==== Input data ====

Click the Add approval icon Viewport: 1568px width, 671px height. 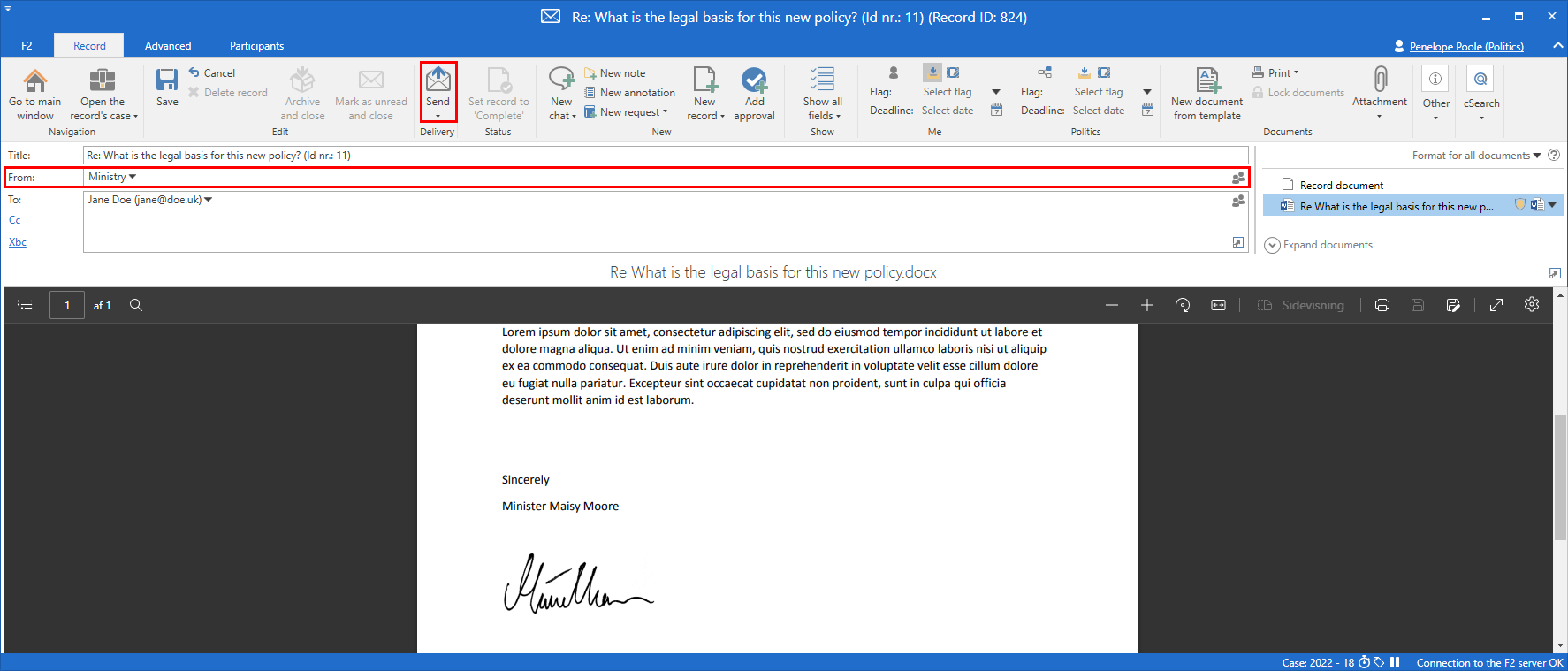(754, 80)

====
==== Input data ====

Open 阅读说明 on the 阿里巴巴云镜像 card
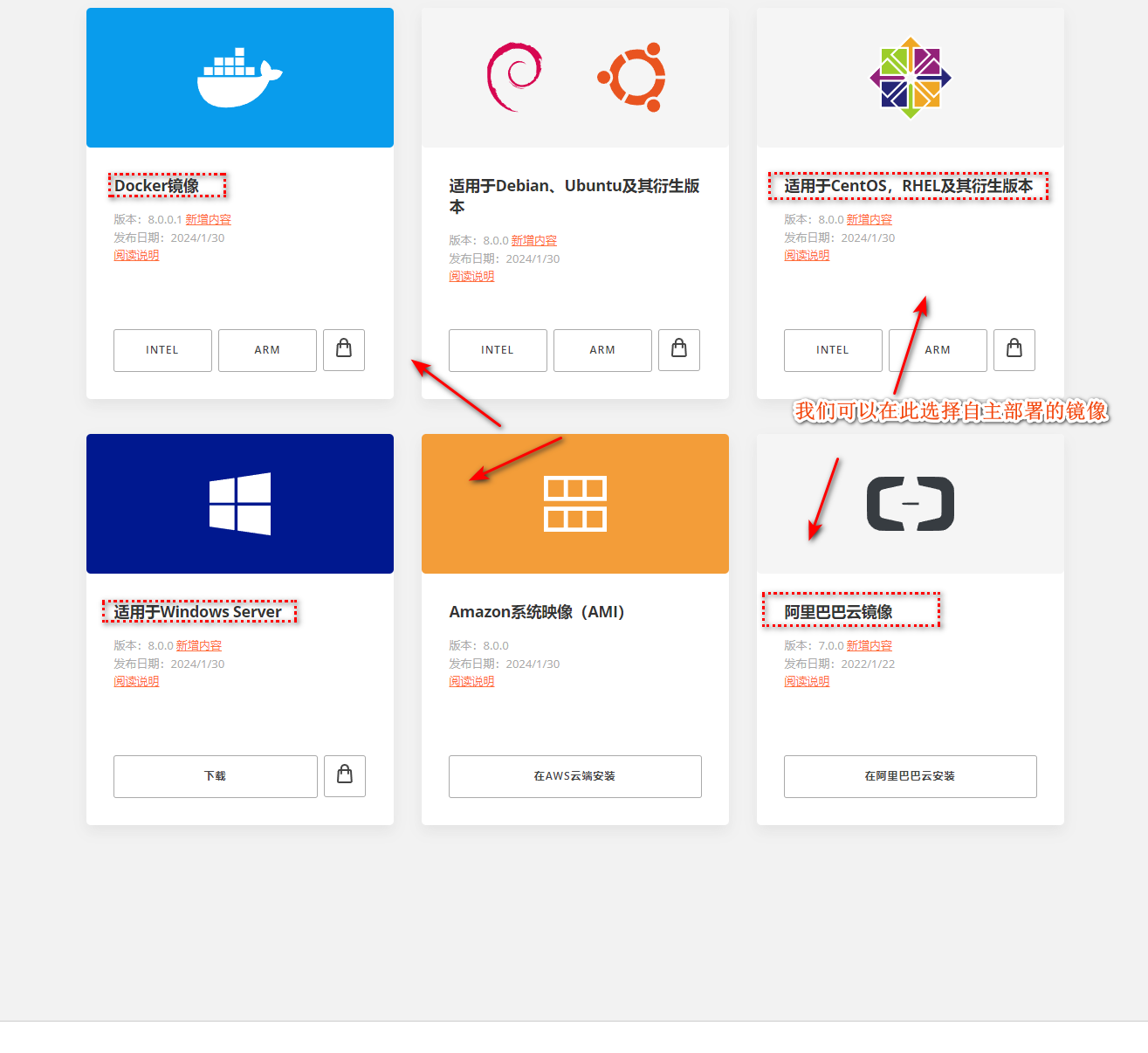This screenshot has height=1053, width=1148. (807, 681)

====
==== Input data ====

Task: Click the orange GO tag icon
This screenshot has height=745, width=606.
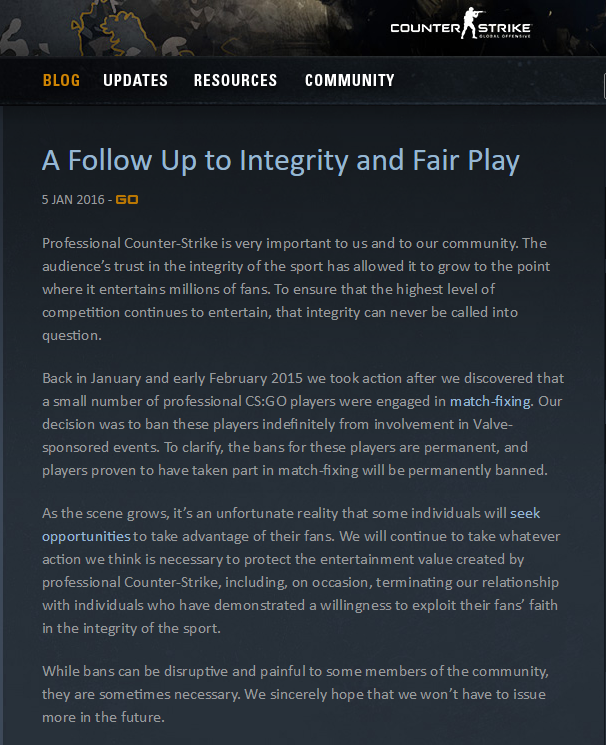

====

**Instructions to follow**.
Set down, exactly as they stand above, the lines starting with the line with "Task: Click the orange GO tag icon" and going on through the line with "This screenshot has height=745, width=606.", and no others.

**Response to the exercise**.
Task: Click the orange GO tag icon
This screenshot has height=745, width=606.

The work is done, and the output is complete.